A name given to recent wide-ranging attempts to uncover the statistical regularity hidden in processes that otherwise appear random, such as turbulence in fluids, weather patterns, predator-prey cycles, the spread of disease, and even the onset of war. Systems described as "chaotic" are extremely susceptible to changes in initial conditions. As a result, small uncertainties in measurement are magnified over time, making chaotic systems predictable in principle but unpredictable in practice.

Over the past three decades, the study of chaotic systems has dramatically expanded from physics to include all the natural and even social sciences. Chaotic phenomena now include such physical and biological systems as the weather, water dripping from a faucet, bands in the rings of Saturn, oscillations in the populations of organisms, and the fluctuations of populations in complex ecosystems. In physics, though, chaotic systems are ‘classical’ in scale and thus subsumable in principle under classical mechanics with its deterministic laws of motion. Still even for the simplest systems, minute uncertainties in the initial conditions and the effect of countless interactions with other systems in nature, together with unusual characteristics in the underlying mathematics (e.g., ‘strange attractors’) make complete predictability impossible even in principle. Surprisingly, then, chaos breaks the long-standing philosophical link between determinism and predictability. Still since it is describable by deterministic equations, chaos theory supports a strictly deterministic philosophy of nature, although within subtle epistemic limits.

= Study material =
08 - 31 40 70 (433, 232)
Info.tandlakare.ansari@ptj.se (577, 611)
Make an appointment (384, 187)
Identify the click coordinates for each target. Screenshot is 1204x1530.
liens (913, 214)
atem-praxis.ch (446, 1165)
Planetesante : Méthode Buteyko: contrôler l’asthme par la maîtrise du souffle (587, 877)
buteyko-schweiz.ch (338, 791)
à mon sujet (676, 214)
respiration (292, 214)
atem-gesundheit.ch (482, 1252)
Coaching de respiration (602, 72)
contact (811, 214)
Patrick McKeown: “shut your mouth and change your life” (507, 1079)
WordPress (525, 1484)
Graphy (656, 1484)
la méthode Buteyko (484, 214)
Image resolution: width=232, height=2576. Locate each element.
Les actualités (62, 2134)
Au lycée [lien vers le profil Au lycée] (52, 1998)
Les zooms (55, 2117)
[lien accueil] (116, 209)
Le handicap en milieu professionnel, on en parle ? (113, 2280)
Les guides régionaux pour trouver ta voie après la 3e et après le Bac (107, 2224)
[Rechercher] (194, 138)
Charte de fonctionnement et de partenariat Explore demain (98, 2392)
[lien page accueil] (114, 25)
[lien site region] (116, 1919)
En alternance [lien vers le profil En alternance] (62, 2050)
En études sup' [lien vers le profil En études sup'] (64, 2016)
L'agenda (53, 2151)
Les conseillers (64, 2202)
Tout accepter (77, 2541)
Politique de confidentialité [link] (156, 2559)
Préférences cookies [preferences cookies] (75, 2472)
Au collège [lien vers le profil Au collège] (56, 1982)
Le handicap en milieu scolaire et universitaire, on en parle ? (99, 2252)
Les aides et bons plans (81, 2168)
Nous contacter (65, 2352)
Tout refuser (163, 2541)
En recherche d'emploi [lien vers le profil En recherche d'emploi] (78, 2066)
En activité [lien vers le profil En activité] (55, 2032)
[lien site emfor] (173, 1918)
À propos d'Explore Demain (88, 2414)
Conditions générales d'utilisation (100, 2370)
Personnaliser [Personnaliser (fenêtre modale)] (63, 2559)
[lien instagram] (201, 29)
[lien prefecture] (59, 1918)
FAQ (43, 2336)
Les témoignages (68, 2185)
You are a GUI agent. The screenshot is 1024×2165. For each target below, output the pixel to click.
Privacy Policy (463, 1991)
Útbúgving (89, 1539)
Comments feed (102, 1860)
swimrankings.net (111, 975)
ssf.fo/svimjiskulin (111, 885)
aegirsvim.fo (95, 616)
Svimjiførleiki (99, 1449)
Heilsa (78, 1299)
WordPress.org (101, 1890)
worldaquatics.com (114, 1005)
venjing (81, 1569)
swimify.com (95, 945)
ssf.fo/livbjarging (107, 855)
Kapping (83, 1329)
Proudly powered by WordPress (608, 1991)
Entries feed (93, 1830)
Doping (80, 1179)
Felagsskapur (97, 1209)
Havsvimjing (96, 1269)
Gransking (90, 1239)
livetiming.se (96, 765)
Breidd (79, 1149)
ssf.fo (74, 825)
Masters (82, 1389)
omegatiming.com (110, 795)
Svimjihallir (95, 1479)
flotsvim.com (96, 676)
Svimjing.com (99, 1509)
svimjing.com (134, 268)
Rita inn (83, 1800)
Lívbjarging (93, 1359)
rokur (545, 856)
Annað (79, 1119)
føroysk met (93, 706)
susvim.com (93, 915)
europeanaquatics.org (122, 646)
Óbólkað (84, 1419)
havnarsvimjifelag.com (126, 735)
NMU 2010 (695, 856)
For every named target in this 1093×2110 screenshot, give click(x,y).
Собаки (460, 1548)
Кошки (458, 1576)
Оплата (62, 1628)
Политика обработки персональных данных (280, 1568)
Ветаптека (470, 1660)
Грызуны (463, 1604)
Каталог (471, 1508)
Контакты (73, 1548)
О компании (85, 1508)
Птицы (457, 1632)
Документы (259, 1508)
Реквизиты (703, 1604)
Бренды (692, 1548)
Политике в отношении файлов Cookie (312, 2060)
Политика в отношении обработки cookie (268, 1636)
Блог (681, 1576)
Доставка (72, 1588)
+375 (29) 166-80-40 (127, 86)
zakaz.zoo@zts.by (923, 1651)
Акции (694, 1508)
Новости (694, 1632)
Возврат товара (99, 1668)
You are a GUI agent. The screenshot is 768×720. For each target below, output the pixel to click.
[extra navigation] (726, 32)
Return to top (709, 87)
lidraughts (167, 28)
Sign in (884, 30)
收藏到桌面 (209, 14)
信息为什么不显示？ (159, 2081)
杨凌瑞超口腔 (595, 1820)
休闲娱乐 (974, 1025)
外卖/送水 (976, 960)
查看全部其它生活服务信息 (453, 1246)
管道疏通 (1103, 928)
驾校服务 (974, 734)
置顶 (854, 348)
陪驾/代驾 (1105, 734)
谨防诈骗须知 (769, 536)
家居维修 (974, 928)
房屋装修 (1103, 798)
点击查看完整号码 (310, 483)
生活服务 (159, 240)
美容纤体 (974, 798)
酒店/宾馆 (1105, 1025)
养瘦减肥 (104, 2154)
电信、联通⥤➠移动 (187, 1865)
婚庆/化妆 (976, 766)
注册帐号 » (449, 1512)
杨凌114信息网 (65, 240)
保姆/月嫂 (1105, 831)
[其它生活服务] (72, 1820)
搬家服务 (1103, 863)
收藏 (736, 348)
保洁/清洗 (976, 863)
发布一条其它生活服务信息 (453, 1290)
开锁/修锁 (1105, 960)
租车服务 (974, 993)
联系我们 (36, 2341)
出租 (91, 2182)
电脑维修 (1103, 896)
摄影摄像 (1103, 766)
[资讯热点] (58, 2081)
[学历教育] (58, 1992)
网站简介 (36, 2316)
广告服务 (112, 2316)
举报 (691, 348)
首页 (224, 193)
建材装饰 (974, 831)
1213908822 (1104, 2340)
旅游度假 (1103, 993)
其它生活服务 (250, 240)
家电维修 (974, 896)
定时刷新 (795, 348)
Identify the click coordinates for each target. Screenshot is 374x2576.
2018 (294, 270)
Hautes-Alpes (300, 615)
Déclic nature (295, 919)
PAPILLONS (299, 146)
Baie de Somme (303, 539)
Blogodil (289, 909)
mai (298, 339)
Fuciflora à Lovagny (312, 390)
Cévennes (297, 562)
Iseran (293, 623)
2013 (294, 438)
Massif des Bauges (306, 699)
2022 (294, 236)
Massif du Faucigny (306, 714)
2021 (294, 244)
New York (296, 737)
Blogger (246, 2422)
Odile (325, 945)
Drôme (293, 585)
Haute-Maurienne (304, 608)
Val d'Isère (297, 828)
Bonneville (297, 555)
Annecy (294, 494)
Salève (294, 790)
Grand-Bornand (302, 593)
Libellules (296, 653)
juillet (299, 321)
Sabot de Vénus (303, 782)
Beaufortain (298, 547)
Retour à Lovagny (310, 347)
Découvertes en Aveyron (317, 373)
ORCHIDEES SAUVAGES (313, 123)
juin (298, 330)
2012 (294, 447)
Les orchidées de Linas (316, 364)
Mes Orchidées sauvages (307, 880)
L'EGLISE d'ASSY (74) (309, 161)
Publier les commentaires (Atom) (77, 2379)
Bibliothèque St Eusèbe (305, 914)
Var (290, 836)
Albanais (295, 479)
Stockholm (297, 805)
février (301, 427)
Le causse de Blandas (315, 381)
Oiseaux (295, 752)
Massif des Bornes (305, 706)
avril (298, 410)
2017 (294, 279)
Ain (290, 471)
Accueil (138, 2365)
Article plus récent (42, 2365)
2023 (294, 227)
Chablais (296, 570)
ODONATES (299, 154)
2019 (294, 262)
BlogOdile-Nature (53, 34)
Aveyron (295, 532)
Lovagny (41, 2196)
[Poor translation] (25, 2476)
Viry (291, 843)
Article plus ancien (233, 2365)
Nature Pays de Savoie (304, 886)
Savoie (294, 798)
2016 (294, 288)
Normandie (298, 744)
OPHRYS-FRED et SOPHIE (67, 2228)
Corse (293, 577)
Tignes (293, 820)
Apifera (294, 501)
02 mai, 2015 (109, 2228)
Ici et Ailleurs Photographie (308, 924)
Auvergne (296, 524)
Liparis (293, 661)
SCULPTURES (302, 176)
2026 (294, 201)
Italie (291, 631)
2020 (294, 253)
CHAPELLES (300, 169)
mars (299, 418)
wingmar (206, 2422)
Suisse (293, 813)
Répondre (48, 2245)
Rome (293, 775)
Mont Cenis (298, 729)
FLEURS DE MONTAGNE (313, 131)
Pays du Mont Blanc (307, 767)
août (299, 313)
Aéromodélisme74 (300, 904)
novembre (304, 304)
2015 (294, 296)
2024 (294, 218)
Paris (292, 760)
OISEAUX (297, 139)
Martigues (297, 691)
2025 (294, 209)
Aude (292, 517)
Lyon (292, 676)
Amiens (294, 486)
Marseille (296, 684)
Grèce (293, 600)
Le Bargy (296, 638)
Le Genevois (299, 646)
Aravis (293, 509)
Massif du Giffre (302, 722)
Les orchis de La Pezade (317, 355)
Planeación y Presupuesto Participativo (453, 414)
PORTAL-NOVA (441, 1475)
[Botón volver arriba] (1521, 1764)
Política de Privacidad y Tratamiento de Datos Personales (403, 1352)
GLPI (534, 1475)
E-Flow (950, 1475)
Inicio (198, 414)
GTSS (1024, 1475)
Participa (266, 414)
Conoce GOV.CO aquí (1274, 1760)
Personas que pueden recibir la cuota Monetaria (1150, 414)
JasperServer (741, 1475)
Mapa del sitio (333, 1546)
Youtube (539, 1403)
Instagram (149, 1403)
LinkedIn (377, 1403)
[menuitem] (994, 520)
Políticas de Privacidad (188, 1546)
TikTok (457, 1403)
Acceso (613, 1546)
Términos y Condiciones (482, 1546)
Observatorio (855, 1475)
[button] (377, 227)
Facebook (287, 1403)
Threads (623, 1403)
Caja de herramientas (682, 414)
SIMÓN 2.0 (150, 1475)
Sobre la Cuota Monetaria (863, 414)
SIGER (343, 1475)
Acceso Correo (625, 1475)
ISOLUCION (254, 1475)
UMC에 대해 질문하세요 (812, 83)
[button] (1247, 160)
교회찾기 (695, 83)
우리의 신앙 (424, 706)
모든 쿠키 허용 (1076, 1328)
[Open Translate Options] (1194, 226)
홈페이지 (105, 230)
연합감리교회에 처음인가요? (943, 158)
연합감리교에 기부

= Problems and tasks =
**A.** Answer these questions from the chaos theory passage:
(i) To what are chaotic systems extremely susceptible?
(ii) Over what span of time has the study of chaotic systems expanded beyond physics?
(iii) What long-standing philosophical link does chaos break?
**B.** Carry the chaos theory passage forward with the next few sentences, picking up after its final line.
The listing has no connection to the chaos theory passage.

= Answers for this exercise =
**A.**
(i) Changes in initial conditions.
(ii) The past three decades.
(iii) The link between determinism and predictability.

**B.**
It is possible, however, as Polkinghorne suggests, that chaotic systems may one day be more accurately described by more complex theories, sometimes referred to as ‘holistic chaos’. The current deterministic laws would then be seen as simple approximations to holistic chaos through what Polkinghorne calls ‘downward emergence.” Finally, the new theories of holistic chaos would, hopefully, suggest an indeterministic interpretation. It is also possible that a satisfying connection will be found between chaos at the present, classical level, and quantum mechanics (sometimes referred to as ‘quantum chaology’), suggesting that the uncertainty in the initial conditions that, together with coupling to the environment, drive chaotic behavior is at least partially due to quantum indeterminism.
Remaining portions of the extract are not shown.